A importância da cultura popular na construção e na valorização da história brasileira
Enviada em 11/10/2022
A cultura popular tem um papel de extrema importância quando se trata da história brasileira, pois o povo está presente ativamente em grande parte dos eventos históricos. Entretanto, ela não é, muitas vezes, reconhecida ou sequer considerada parte formadora da sociedade. Isso se dá por conta da exclusão sistemática das participações do povo na história por parte das elites e do déficit educacional no que é conhecido como “descolonização”.
Em primeiro lugar, um trecho do samba-enredo da Mangueira “História Para Ninar Gente Grande” diz que existe uma “história que a história não conta”, fazendo referência ao apagamento da cultura popular na construção histórica do Brasil. Tendo isso em vista, pode-se afirmar que as mobilizações do povo são apagadas para dar lugar à supervalorização da participação de elites econômicas e políticas, como acontece com o louvor à Princesa Isabel, uma mulher branca e da nobreza, por ter assinado a Lei Áurea em 1888 e a desvalorização do Dragão do Mar de Aracati, um homem negro e pobre, líder da luta pela abolição da escravidão na província do Ceará, ressaltando as raizes racistas desse fenômeno.

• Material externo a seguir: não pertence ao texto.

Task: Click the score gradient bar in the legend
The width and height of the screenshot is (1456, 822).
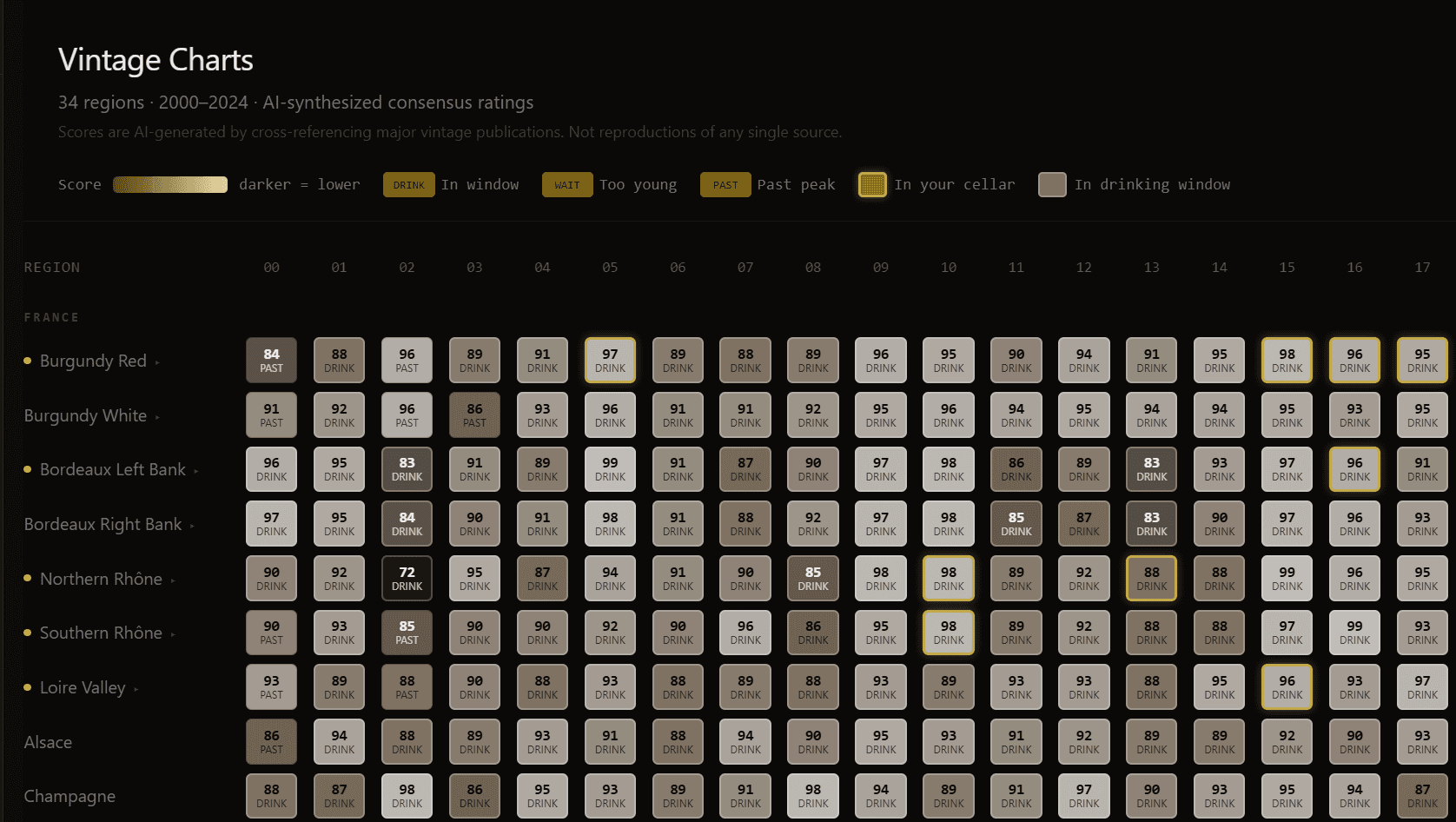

Nesse sentido, Paulo Freire defende, em sua obra “Pedagogia do Oprimido”, que uma educação libertadora, em sua essência, é aquela que ensina o pensamento crítico ao estudante. Por isso, para que exista uma educação libertadora, também é necessário que haja a presença de um movimento que preze pelo reconhecimento e valorização de culturas e movimentos não-europeus também como partes formadoras da sociedade brasileira, ou seja, a descolonização. Apesar disso, o ensino descolonizador não está presente em todas as escolas, uma vez que a descolonização ainda é uma ideia em crescimento gradativo na consciência das massas populares.
Portanto, é imprescindível que o governo, junto ao Ministério da Educação, invista na democratização do acesso a um ensino que promova a descolonização, através de palestras conscientizadoras para os professores e campanhas nos meios digitais, para que, dessa forma, a participação popular nos eventos de formação da sociedade brasileira seja mais reconhecida e valorizada, atingindo, então, o objetivo proposto por Freire de educação libertadora.